At the convention and on the campaign trail Obama has continued to emphasize that he’s fulfilled his core promises: pulling the country back from the economic abyss, getting the troops out of Iraq and setting a plan to withdraw from Afghanistan, rescuing the auto industry, killing the world’s top terrorist, imposing Wall Street regulations, signing a nuclear treaty with Russia, and cutting taxes for the middle class.
What’s been much harder is communicating a vision on the economy that makes Americans believe that unemployment rates over 8% are declining. This is where rhetoric collides with reality. The President can’t change the numbers, so trying to communicate good news juxtaposed against government statistics becomes the ultimate communications challenge. This is an area where Obama has likely overpromised, falling into the trap of many past presidents.
Numbers released on Sept. 7 by the U.S. Bureau of Labor Statistics indicate the economy remains stuck in low gear, producing fewer jobs and stagnant paychecks. Although the actual unemployment rate fell to 8.1% from 8.3%, some 12 million Americans are still looking for work and thousands have given up.
With unemployment stuck above the 8% mark and his approval rating below 50%, Obama is clearly in the political fight of his life. Consequently, as a communicator, he has lost some of the eloquence of his earlier campaign and turned this race into a series of cheap verbal attacks about his opponent. This might make great headlines, but does not allow Americans to understand the importance of the substantive issues we face.
While Obama’s convention speech was eloquent and forceful, it lacked the punch of 2008. Saying he was “mindful of his own failings,” the President stuck to the long-term approach in a time when every American wants the economic pain to stop now.

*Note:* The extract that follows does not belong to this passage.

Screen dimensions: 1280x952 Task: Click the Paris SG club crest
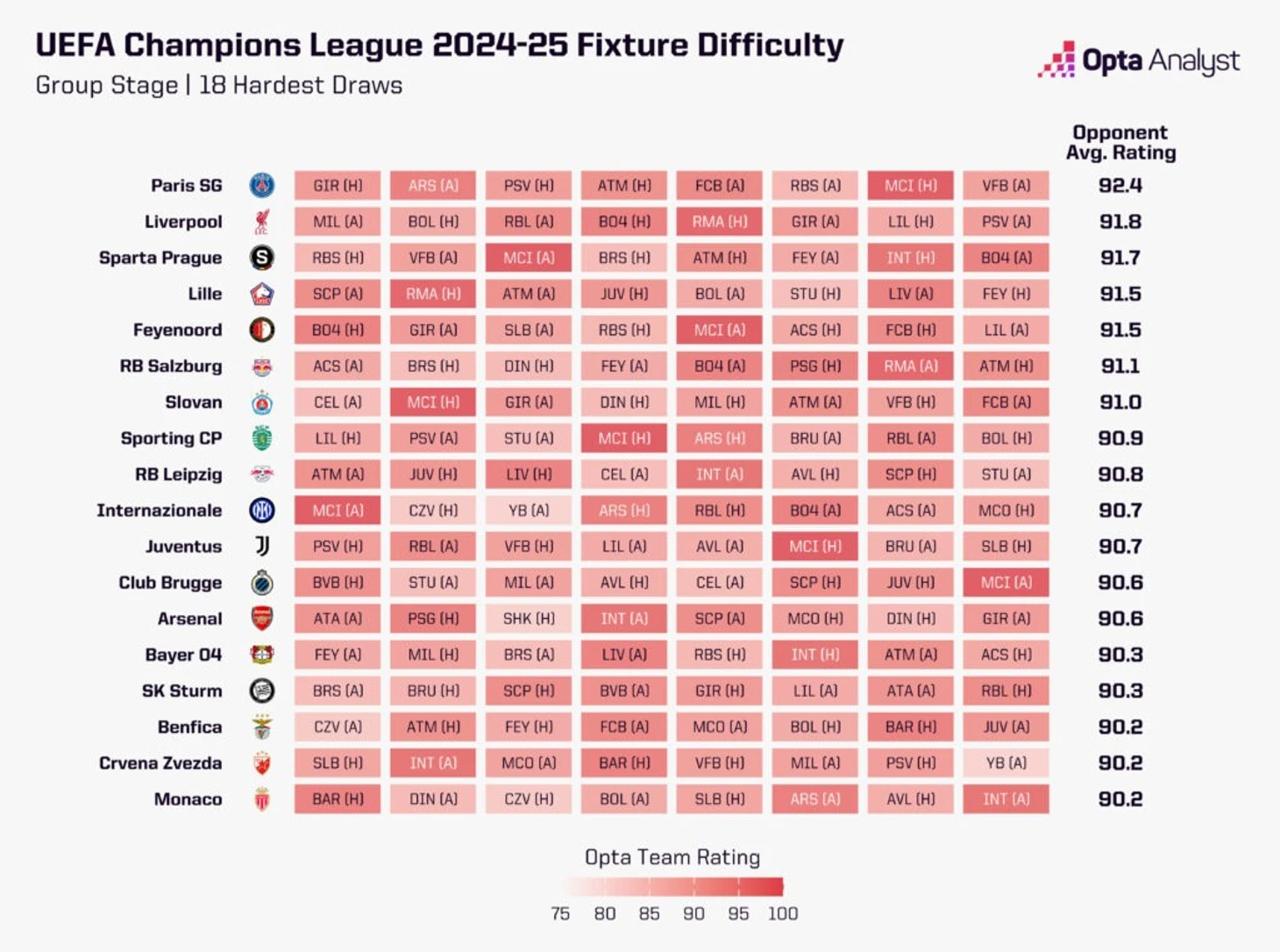[x=261, y=186]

“I won’t pretend the path I’m offering is quick or easy…You didn’t elect me to tell you what you wanted to hear. You elected me to tell you the truth. And the truth is, it will take more than a few years for us to solve our challenges.”
If that’s the case, why didn’t he say that a long time ago?
Admittedly, presidents always have a difficult agenda. As President Eisenhower said to JFK the day before Kennedy was inaugurated, “You’ll find that no easy problems ever come to the President of the United States. If they are easy to solve, somebody else has solved them.”
Nevertheless, in my view, Obama’s failure to consistently communicate his key messages on important policy issues such as the economic recovery and jobs may ultimately cost him his job.
Joe M. Grillo, a partner at Nicolazzo & Associates, contributed to this blog.